======== Data for this task ========

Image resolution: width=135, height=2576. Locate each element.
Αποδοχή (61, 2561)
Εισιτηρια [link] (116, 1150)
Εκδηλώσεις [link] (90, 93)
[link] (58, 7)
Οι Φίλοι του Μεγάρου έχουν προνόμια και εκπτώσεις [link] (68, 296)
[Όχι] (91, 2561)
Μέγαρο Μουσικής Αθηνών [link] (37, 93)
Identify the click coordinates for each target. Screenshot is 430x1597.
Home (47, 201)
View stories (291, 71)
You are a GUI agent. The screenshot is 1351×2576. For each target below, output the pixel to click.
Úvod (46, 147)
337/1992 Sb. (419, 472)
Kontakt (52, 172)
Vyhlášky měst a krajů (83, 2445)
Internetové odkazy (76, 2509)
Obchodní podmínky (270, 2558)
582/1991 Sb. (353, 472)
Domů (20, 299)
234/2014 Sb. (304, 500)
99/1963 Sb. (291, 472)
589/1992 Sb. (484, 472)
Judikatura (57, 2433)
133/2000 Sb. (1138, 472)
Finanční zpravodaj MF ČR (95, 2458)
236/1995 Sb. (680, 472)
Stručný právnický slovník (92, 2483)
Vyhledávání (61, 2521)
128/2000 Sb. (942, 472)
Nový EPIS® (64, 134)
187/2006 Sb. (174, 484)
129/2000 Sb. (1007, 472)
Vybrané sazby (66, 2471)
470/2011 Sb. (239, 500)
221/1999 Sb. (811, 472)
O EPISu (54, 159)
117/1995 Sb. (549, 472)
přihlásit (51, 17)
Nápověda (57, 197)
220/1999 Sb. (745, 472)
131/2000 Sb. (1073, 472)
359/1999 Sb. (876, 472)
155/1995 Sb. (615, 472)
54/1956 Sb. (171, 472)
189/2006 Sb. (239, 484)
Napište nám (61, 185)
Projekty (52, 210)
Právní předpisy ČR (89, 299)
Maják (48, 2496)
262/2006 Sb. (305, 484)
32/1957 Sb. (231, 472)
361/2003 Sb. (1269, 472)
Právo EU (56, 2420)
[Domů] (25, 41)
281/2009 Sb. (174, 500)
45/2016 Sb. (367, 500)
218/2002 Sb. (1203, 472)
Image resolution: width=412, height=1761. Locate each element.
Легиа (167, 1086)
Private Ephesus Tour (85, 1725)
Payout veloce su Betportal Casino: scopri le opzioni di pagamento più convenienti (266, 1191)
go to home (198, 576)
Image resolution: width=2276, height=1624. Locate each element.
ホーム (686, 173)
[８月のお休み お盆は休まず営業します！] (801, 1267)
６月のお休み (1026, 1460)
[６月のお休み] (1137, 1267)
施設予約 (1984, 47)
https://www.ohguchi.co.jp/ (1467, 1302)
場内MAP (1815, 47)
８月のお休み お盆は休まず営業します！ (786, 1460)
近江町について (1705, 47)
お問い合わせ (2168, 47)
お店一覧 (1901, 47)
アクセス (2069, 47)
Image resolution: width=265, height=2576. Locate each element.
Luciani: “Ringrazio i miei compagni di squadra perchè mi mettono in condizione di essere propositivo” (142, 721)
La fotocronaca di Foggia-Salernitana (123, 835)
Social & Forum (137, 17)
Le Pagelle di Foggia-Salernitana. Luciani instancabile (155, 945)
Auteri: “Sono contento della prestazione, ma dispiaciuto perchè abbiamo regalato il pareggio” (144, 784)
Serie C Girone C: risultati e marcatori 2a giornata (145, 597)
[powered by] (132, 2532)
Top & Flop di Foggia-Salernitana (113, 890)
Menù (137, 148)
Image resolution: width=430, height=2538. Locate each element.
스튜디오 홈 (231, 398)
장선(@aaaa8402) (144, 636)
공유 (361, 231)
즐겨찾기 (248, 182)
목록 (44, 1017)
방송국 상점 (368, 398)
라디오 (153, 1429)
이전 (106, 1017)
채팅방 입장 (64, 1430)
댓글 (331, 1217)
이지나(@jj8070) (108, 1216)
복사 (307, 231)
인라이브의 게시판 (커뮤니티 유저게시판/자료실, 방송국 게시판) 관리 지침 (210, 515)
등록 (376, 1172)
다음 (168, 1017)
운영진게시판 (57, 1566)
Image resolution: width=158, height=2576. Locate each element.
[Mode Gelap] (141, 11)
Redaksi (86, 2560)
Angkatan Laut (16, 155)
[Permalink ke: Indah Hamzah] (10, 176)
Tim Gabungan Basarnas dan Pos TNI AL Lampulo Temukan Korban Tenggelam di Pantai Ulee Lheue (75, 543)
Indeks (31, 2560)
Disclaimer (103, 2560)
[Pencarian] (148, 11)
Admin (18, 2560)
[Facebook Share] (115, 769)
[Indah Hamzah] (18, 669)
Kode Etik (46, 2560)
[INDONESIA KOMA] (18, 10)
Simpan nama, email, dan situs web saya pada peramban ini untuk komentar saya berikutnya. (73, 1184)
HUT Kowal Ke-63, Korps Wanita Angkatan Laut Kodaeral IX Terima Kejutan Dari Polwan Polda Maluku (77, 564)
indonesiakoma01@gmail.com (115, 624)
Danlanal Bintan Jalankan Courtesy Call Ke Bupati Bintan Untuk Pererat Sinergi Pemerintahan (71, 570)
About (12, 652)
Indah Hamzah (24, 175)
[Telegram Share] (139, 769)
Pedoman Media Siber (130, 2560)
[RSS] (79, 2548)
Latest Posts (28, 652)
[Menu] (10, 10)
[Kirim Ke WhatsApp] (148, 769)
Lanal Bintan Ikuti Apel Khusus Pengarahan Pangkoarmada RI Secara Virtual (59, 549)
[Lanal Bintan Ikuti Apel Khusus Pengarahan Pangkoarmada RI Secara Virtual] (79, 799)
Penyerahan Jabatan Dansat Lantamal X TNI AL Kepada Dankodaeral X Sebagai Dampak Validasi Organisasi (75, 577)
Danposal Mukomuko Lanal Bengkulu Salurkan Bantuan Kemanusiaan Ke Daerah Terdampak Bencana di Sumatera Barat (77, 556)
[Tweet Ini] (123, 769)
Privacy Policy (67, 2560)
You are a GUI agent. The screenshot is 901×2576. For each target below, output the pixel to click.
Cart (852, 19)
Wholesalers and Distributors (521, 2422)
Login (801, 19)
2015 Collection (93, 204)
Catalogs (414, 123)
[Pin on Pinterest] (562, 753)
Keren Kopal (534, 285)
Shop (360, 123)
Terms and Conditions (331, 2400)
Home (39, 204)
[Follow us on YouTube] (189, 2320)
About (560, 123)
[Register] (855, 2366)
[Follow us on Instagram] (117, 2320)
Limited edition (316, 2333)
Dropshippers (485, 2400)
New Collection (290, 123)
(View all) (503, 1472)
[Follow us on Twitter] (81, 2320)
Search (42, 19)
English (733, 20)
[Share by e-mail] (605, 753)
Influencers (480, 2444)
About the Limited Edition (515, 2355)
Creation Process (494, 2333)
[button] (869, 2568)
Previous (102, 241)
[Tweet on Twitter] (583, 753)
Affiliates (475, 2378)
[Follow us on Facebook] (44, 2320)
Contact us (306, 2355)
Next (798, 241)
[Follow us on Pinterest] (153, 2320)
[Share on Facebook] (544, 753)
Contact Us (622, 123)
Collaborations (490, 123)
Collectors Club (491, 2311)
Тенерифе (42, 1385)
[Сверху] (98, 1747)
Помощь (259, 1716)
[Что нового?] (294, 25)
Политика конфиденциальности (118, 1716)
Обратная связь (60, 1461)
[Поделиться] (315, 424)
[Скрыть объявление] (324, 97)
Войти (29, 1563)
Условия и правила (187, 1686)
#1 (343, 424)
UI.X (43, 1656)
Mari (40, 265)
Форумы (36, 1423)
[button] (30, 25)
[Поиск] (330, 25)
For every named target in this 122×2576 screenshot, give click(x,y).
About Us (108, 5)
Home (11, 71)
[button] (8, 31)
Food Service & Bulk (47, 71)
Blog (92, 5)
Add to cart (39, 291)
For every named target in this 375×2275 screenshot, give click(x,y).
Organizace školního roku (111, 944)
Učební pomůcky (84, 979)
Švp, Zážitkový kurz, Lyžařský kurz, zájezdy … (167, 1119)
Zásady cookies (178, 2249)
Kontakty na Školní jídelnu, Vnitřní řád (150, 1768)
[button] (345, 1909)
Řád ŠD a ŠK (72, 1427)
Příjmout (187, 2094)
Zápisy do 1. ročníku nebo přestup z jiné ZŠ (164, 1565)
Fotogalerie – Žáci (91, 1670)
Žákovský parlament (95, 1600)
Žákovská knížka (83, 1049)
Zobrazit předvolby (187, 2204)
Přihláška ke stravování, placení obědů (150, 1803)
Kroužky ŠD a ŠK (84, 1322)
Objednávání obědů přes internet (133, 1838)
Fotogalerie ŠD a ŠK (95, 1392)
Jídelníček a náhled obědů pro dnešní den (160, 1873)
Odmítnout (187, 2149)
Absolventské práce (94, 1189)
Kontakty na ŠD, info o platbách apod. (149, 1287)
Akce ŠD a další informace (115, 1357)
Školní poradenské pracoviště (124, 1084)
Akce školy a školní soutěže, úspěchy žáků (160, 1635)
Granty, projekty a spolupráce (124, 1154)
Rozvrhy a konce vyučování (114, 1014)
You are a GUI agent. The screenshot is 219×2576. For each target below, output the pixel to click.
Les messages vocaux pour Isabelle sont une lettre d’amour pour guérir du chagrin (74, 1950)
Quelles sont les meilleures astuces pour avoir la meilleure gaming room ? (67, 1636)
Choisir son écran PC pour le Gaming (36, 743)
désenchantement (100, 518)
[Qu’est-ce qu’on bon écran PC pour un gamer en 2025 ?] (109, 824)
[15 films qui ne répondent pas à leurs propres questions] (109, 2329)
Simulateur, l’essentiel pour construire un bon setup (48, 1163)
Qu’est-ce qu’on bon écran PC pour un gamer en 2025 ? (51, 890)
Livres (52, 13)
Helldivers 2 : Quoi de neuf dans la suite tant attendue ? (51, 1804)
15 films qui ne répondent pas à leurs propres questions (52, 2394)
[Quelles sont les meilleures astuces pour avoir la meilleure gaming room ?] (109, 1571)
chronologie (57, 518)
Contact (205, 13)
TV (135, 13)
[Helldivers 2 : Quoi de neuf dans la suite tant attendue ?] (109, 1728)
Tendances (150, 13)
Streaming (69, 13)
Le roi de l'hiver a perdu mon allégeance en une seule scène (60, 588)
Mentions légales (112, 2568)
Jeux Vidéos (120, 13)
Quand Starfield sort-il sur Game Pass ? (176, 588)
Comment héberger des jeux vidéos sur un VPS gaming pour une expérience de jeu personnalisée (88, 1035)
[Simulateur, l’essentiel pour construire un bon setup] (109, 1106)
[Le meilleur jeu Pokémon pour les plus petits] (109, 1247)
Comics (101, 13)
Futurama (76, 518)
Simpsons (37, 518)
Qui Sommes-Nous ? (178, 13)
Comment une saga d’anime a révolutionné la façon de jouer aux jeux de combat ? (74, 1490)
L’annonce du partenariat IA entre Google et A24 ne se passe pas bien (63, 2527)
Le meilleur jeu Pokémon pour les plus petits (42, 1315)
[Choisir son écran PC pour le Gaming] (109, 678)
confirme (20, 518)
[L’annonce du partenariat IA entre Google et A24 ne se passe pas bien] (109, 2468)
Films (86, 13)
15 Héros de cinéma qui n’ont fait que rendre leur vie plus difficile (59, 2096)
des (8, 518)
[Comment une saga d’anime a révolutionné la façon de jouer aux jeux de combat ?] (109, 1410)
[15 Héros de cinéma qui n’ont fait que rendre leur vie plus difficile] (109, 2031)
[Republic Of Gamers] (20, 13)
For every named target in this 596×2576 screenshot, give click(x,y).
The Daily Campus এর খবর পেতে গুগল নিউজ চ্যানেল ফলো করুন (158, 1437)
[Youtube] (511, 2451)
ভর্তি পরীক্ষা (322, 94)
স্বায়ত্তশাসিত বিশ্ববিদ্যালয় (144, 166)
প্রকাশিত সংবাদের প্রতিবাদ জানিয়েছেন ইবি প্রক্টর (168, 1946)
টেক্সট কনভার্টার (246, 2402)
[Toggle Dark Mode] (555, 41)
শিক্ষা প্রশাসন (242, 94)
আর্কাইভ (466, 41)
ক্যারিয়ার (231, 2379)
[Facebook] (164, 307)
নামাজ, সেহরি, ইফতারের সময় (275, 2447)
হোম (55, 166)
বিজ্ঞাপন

========

### [Directions]
Return, unchanged, the run of lines above that opens with the line containing "Home (39, 204)" and closes with the line containing "Influencers (480, 2444)". Include both.

### [Solution]
Home (39, 204)
[Follow us on YouTube] (189, 2320)
About (560, 123)
[Register] (855, 2366)
[Follow us on Instagram] (117, 2320)
Limited edition (316, 2333)
Dropshippers (485, 2400)
New Collection (290, 123)
(View all) (503, 1472)
[Follow us on Twitter] (81, 2320)
Search (42, 19)
English (733, 20)
[Share by e-mail] (605, 753)
Influencers (480, 2444)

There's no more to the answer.